Craiglockhart was a psychiatric hospital for the treatment of shell shocked officers. They were described as suffering from neuraesthenia. Owen was sent there in the summer of 1917 until November that year.

Whilst there, Owen continued to write poetry. He became the editor of the hospital magazine The Hydra and in July 1917 met Siegfried Sassoon, the established and published anti-war poet. Sassoon greatly influenced Owen’s own writing, particularly Anthem for Doomed Youth (see Texts in detail > Wilfred Owen > Anthem for Doomed Youth). He introduced Owen to another soldier poet, Robert Graves, to whom Owen showed the poem Disabled. This had been written as a result of what Owen had seen at Craiglockhart, coupled with experiences at the front (see Texts in detail > Wilfred Owen > Disabled).


Owen was discharged from Craiglockhart in November 1917. He visited London, where he again met Harold Munro. Under Monro’s patronage Owen, who was now becoming known as a poet, met a wide range of writers and intellectuals. These included H G Wells and Charles Scott Moncrieff, the academic and writer.

Moncrieff had already met Owen at the wedding of Robert Graves. Moncrieff had been severely injured at the front and had a post at the War Office. He now tried very hard to get Owen a home posting, but failed. Owen's biographer, Damien Hibberd suggests that the two may have had a 'brief sexual relationship that somehow failed'.

After London, Owen spent time in Ripon and Scarborough, both in North Yorkshire, recuperating and undertaking light duties prior to his final return to the front line. It was during this period that he redrafted many of his poems and wrote new ones.

A voice against war

Owen could well have stayed in Britain for the rest of the war. However, Sassoon, who had already returned to the front line, was again sent home to recuperate (after being shot in the head). Without Sassoon to depict the grim reality of destruction, Owen felt he could only protest and show the actuality of the men’s suffering if he fought himself. Almost as soon as he arrived back in France as a soldier, Owen was horrified by the situation in which men were serving. While some of his poems protest against the propaganda of war (of which Dulce et Decorum Est is the most angry), The Send Off, Exposure and Spring Offensive focus on the men and their suffering. War and the pity of war were now Owen’s chief concerns.

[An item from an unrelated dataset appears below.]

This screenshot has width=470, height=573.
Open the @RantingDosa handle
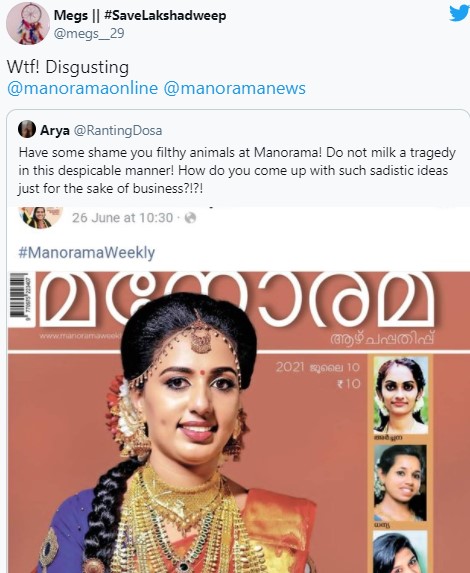click(x=118, y=130)

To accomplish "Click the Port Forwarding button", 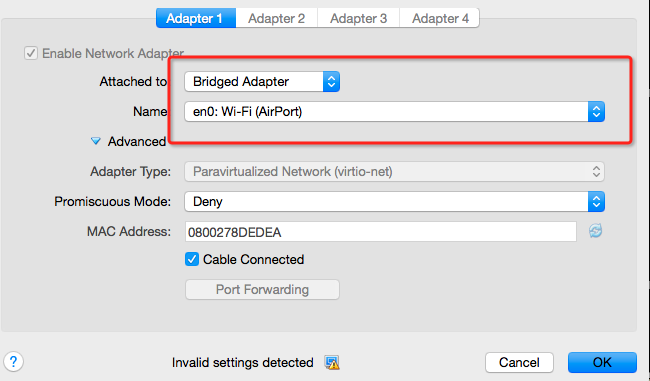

Owen’s return to the front

  • In June 1918 Owen re-joined the Manchester regiment. At the same time, two of his poems, Hospital Barge and Futility, were published in The Nation, a journal which printed anti-war poetry
  • In August 1918 Owen arrived in Ètaples from where he and the regiment were sent to Amiens
  • During September/October 1918 Owen took part in the attack on the Beaurevoir-Fonsomme line, for which he was awarded the MC (Military Cross) for gallantry. When in action near St Quentin in Northern France, Owen captured a German machine gun with which he proceeded to kill several German soldiers
  • On 29th October 1918 Owen returned to the front line
  • On 4th November 1918, whilst defending the Oise–Somme canal near Ors, Owen was killed in action during the dawn raid
  • On 8th November Second Lieutenant Wilfred Owen was buried in Ors village cemetery on the Somme
  • On 11th November 1918 The Armistice was signed at 11am on the eleventh day of the eleventh month. That same day Owen’s parents received the news of his death while the bells of Shrewsbury’s churches rang out, for the first time in four years, in celebration of the peace which had cost so many lives.